(Target position records)
┄┄┄┄┄┄┄┄┄┄┄┄┄┄┄┄┄┄┄┄

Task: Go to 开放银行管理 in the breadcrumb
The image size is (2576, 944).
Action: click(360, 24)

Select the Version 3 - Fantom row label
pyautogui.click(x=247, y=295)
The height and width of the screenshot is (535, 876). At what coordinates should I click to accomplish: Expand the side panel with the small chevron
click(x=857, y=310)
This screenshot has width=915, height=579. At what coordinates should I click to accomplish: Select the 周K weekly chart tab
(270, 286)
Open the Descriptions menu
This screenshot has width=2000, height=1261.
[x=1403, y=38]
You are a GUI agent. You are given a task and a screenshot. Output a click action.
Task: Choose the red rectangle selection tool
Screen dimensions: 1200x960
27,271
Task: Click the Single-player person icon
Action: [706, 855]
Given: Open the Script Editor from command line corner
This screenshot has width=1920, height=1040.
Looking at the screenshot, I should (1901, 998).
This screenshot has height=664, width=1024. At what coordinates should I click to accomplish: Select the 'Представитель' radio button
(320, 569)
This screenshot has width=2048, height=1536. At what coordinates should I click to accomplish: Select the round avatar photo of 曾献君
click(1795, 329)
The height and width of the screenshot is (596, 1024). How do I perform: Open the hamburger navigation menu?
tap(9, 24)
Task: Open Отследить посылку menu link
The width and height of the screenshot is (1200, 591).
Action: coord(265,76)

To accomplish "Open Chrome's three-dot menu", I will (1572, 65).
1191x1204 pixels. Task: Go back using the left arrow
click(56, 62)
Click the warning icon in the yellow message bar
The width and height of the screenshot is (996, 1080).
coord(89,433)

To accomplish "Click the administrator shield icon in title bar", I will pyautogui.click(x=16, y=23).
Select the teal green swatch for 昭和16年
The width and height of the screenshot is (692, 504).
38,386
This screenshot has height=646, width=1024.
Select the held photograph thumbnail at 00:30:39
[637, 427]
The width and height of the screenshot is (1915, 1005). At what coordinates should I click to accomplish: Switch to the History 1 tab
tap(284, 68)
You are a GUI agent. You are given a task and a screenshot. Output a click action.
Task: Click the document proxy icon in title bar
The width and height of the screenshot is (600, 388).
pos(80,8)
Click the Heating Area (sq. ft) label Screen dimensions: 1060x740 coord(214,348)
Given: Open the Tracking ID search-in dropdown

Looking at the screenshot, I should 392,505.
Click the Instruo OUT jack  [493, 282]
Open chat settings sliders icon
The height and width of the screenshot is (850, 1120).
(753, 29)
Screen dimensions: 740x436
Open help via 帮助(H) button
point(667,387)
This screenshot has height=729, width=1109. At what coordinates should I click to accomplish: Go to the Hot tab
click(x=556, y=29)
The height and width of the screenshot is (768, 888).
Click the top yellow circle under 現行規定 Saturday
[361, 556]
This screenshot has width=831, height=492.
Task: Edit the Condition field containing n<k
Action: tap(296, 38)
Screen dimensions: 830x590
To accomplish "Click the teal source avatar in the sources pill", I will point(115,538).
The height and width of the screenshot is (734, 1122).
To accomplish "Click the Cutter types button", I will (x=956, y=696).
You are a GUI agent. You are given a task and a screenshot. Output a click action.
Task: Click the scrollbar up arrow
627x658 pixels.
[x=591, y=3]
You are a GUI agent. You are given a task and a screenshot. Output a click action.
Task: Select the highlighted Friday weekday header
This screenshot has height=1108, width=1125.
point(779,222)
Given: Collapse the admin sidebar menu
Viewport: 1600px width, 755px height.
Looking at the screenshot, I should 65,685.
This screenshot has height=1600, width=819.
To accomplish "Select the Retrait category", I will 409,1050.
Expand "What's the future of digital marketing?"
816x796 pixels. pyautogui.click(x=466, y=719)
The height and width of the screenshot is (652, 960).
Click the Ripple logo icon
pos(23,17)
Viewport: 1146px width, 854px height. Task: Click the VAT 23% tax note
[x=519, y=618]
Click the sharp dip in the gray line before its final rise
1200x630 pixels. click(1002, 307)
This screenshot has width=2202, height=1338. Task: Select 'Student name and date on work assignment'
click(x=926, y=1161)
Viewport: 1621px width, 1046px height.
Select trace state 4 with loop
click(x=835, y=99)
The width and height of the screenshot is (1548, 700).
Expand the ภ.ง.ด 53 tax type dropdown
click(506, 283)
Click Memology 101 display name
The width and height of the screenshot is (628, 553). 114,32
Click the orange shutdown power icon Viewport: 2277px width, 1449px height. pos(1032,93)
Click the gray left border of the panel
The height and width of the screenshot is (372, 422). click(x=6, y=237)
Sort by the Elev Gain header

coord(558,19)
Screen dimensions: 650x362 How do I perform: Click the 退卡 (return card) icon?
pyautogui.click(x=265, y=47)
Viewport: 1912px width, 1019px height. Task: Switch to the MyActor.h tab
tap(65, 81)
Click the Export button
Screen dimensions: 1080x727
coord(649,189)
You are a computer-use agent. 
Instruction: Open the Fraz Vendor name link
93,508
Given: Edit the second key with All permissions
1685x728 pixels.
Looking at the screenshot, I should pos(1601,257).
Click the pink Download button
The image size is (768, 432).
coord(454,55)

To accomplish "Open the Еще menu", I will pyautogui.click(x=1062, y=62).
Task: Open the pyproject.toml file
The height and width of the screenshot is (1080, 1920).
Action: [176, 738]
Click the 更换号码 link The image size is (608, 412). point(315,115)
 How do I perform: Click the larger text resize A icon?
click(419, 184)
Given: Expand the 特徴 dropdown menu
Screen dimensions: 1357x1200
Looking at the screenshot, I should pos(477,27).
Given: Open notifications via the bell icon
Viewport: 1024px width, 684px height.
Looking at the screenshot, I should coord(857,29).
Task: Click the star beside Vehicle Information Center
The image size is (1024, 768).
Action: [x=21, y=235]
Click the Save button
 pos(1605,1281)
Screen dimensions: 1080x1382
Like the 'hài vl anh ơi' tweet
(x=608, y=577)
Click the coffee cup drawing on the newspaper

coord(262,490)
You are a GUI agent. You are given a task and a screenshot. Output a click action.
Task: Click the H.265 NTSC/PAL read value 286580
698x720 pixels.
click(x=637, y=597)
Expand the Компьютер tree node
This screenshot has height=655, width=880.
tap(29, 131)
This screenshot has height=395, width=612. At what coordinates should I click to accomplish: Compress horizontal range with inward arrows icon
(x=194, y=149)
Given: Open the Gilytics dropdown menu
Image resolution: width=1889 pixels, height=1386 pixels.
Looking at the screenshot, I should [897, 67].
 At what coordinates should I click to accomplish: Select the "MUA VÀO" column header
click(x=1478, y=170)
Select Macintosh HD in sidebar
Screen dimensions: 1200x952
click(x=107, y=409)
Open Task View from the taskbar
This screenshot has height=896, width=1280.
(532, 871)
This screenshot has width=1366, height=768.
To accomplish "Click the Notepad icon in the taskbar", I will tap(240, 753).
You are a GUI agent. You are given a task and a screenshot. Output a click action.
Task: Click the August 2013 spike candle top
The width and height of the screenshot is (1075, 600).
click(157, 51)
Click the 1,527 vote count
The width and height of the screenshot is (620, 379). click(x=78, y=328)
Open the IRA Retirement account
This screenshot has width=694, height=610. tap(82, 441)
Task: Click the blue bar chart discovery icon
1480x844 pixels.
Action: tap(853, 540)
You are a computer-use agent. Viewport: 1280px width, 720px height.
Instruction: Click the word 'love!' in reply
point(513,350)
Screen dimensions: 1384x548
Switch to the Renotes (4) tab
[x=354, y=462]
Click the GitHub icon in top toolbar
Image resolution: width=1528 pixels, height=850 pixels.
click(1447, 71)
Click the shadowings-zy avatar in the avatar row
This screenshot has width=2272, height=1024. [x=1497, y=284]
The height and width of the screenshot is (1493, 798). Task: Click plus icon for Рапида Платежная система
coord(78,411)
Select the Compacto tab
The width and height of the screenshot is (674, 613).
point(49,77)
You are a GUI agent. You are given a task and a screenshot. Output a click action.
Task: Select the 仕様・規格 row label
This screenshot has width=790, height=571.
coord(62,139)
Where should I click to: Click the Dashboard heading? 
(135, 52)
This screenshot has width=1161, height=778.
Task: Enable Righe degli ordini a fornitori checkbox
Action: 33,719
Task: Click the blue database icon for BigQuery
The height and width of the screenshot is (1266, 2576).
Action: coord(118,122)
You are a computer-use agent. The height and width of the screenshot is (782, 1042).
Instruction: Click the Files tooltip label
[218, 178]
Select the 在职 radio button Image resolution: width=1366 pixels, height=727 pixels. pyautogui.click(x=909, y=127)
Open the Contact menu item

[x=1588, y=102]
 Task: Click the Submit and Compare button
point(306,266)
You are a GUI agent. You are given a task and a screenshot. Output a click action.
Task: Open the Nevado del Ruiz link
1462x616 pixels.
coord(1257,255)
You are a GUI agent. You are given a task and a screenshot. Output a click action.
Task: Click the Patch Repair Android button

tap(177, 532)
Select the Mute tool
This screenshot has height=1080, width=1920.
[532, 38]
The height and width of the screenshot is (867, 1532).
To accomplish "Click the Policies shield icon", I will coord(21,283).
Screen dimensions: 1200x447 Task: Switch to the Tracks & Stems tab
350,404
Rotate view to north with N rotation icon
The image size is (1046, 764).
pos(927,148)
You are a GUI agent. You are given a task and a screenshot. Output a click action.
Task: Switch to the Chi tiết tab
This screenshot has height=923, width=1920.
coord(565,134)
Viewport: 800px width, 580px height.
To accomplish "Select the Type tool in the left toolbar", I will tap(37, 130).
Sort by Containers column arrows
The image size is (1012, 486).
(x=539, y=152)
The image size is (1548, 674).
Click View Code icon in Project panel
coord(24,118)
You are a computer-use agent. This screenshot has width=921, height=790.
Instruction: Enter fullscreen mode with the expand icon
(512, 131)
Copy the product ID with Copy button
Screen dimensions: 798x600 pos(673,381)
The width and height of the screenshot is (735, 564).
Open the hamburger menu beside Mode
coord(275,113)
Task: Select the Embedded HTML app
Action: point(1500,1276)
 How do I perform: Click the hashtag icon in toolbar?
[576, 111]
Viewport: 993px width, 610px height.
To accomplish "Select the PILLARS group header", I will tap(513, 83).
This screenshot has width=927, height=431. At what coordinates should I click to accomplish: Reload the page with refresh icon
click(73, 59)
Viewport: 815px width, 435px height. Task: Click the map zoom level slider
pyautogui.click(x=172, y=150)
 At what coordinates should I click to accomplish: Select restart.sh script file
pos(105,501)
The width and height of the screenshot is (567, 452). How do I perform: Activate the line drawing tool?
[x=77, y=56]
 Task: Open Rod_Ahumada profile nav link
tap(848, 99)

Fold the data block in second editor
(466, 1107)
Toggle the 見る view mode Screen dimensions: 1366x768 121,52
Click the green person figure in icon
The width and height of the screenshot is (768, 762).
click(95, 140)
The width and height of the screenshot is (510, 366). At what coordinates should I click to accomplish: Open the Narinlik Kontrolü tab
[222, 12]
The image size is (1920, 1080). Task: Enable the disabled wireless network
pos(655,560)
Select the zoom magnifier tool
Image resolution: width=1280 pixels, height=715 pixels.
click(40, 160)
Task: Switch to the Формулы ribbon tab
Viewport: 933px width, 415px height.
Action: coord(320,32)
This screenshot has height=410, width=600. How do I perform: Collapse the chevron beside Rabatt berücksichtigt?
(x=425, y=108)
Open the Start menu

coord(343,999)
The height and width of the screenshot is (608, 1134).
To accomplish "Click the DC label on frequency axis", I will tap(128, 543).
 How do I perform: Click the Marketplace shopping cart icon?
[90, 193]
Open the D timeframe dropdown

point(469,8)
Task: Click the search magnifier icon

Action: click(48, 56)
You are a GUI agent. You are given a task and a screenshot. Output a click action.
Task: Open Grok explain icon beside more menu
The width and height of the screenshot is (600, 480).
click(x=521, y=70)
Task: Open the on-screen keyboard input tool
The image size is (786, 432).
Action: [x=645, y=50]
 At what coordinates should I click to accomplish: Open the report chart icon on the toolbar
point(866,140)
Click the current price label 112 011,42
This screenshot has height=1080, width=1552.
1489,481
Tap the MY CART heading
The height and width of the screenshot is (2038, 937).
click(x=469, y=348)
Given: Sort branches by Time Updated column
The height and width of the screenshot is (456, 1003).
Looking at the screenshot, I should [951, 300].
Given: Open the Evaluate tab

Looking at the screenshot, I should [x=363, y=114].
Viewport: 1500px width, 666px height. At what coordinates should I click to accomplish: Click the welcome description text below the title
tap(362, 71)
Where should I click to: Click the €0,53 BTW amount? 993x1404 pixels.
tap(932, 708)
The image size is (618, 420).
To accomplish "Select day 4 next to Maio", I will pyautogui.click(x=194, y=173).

┄┄┄┄┄┄┄┄┄┄┄┄┄┄┄┄┄┄┄┄

_The task_: Copy out the lines above word for word, starting at the line containing "The image size is (1920, 1080)." and ending at the line containing "will tap(128, 543).", with both of those lines included.

_Correct output_:
The image size is (1920, 1080). Task: Enable the disabled wireless network
pos(655,560)
Select the zoom magnifier tool
Image resolution: width=1280 pixels, height=715 pixels.
click(40, 160)
Task: Switch to the Формулы ribbon tab
Viewport: 933px width, 415px height.
Action: coord(320,32)
This screenshot has height=410, width=600. How do I perform: Collapse the chevron beside Rabatt berücksichtigt?
(x=425, y=108)
Open the Start menu

coord(343,999)
The height and width of the screenshot is (608, 1134).
To accomplish "Click the DC label on frequency axis", I will tap(128, 543).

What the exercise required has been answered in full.